--- EXTRACT PROVIDED ---

According to one embodiment, the techniques described herein are implemented by one or more special-purpose computing devices. The special-purpose computing devices may be hard-wired to perform the techniques, or may include digital electronic devices such as one or more application-specific integrated circuits (ASICs) or field programmable gate arrays (FPGAs) that are persistently programmed to perform the techniques, or may include one or more general purpose hardware processors programmed to perform the techniques pursuant to program instructions in firmware, memory, other storage, or a combination. Such special-purpose computing devices may also combine custom hard-wired logic, ASICs, or FPGAs with custom programming to accomplish the techniques. The special-purpose computing devices may be desktop computer systems, portable computer systems, handheld devices, networking devices or any other device that incorporates hard-wired and/or program logic to implement the techniques.


For example, FIG. 3 is a block diagram that illustrates a computer system 300 upon which an embodiment of the invention may be implemented. Computer system 300 includes a bus 302 or other communication mechanism for communicating information, and a hardware processor 304 coupled with bus 302 for processing information. Hardware processor 304 may be, for example, a general purpose microprocessor.

--- SOURCE EXCERPT ---

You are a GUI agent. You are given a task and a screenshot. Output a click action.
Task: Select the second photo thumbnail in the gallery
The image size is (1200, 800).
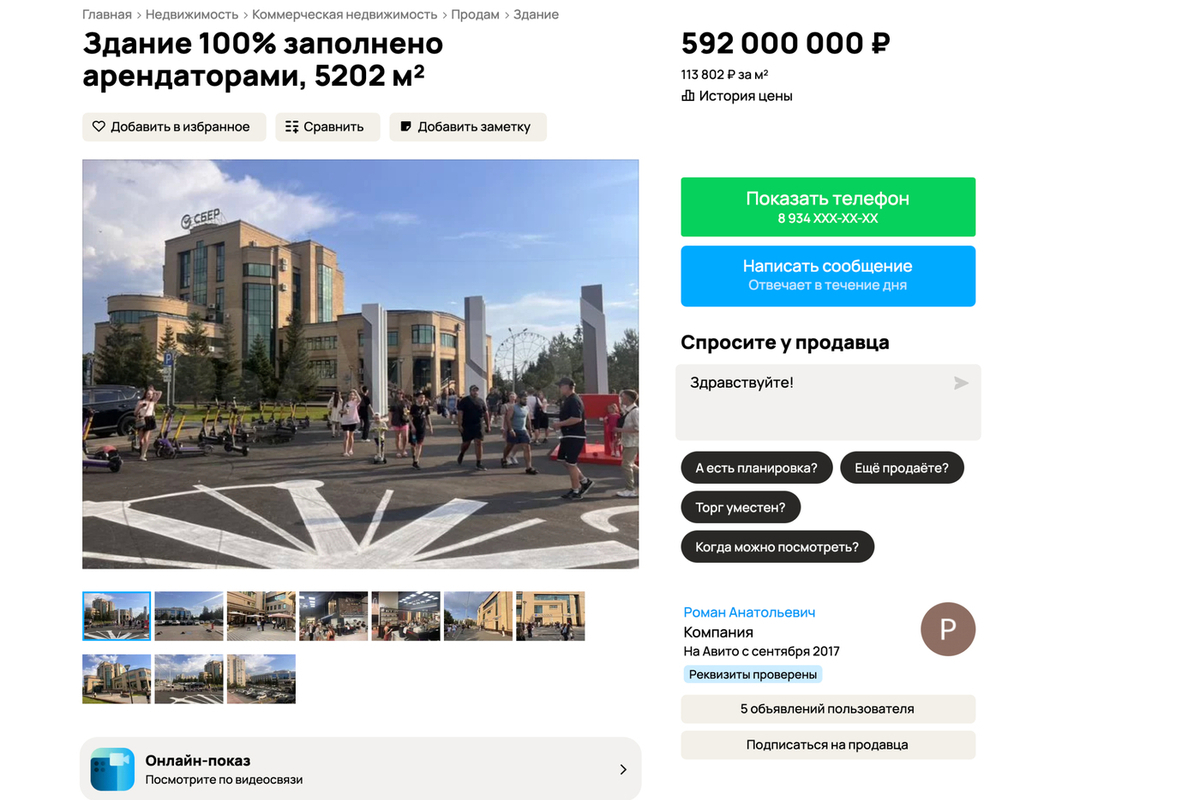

---

WHAT IS EXPECTED> Carry on the computer-system description from its last sentence. The lines that come after the computer-system description are separate material.

RESULT BELOW>
Computer system 300 also includes a main memory 306, such as a random access memory (RAM) or other dynamic storage device, coupled to bus 302 for storing information and instructions to be executed by processor 304. Main memory 306 also may be used for storing temporary variables or other intermediate information during execution of instructions to be executed by processor 304. Such instructions, when stored in non-transitory storage media accessible to processor 304, render computer system 300 into a special-purpose machine that is customized to perform the operations specified in the instructions.


Computer system 300 further includes a read only memory (ROM) 308 or other static storage device coupled to bus 302 for storing static information and instructions for processor 304. A storage device 310, such as a magnetic disk, optical disk, or solid-state drive is provided and coupled to bus 302 for storing information and instructions.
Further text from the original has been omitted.